## Task goal
Format the records below as a numbered list with one item per line, skipping blank lines. Leave the pictures out of your answer.

## Raw data
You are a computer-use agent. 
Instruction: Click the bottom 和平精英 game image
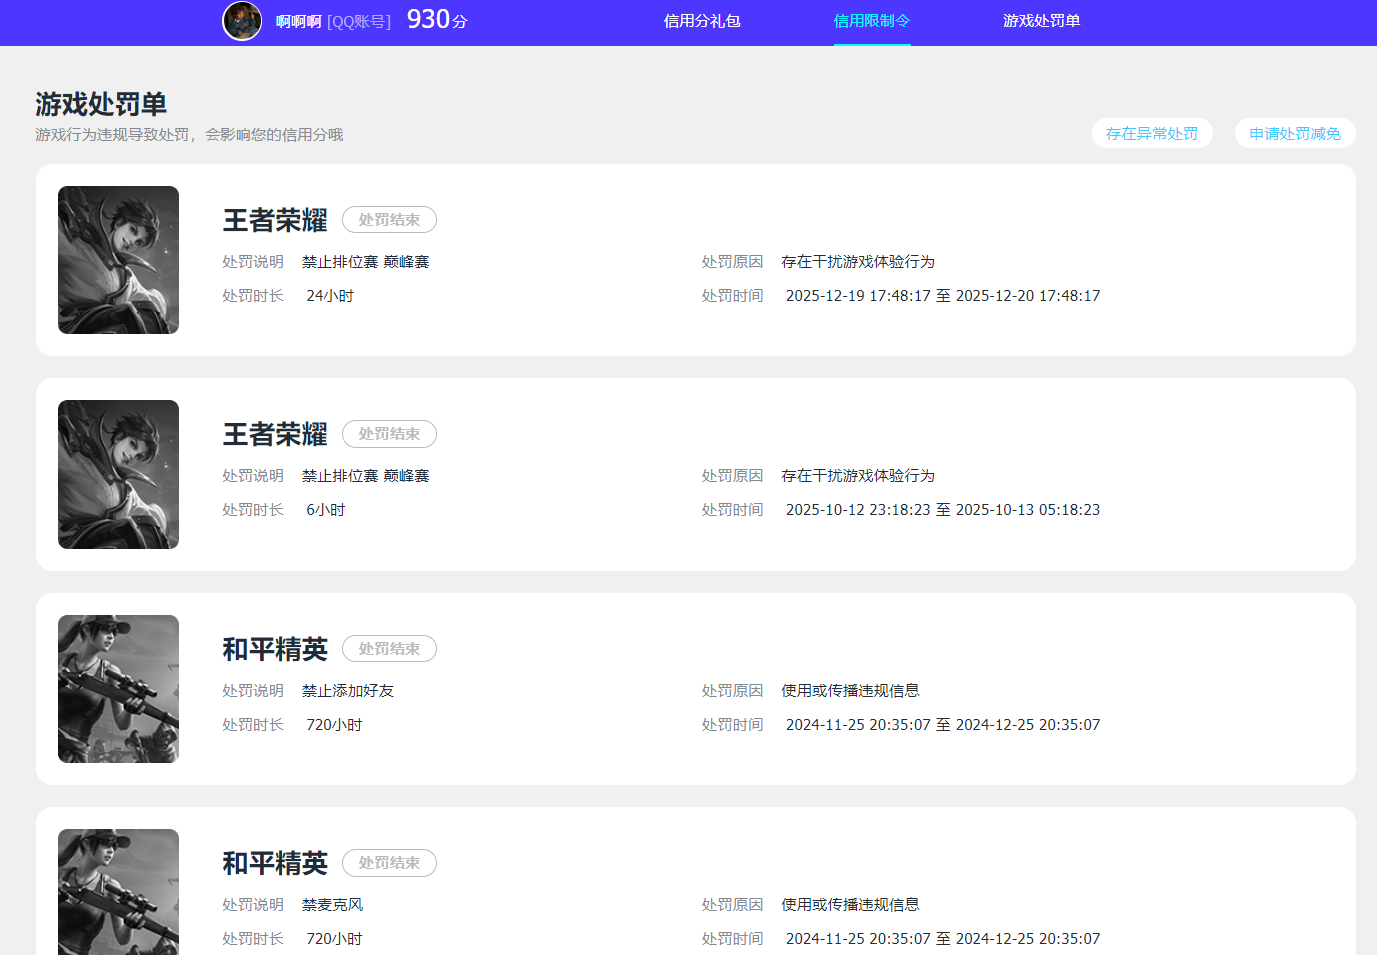click(x=118, y=891)
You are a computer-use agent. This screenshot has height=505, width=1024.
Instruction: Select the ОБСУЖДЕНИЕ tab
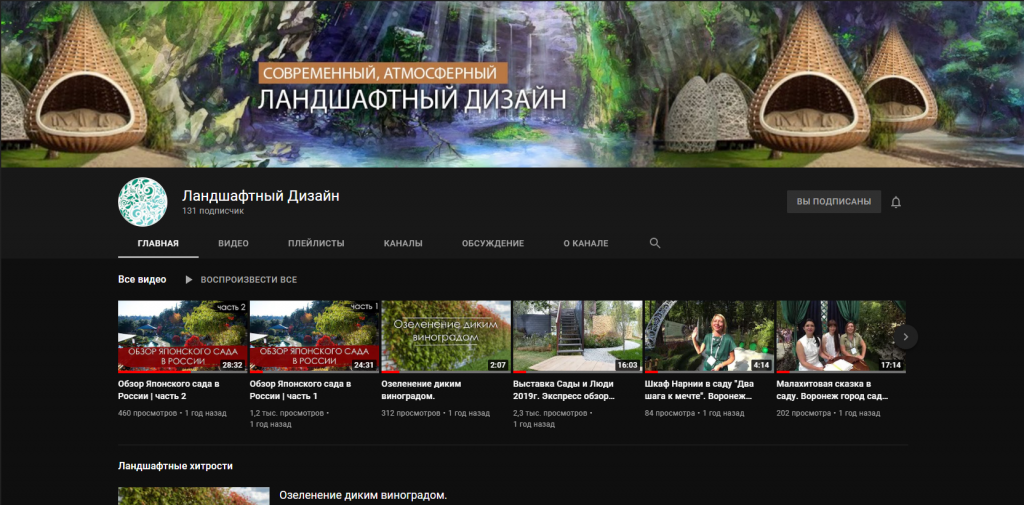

## Answer to the exercise
1. You are a computer-use agent. 
2. Instruction: Click the bottom 和平精英 game image
3. click(x=118, y=891)
4. You are a computer-use agent. This screenshot has height=505, width=1024.
5. Instruction: Select the ОБСУЖДЕНИЕ tab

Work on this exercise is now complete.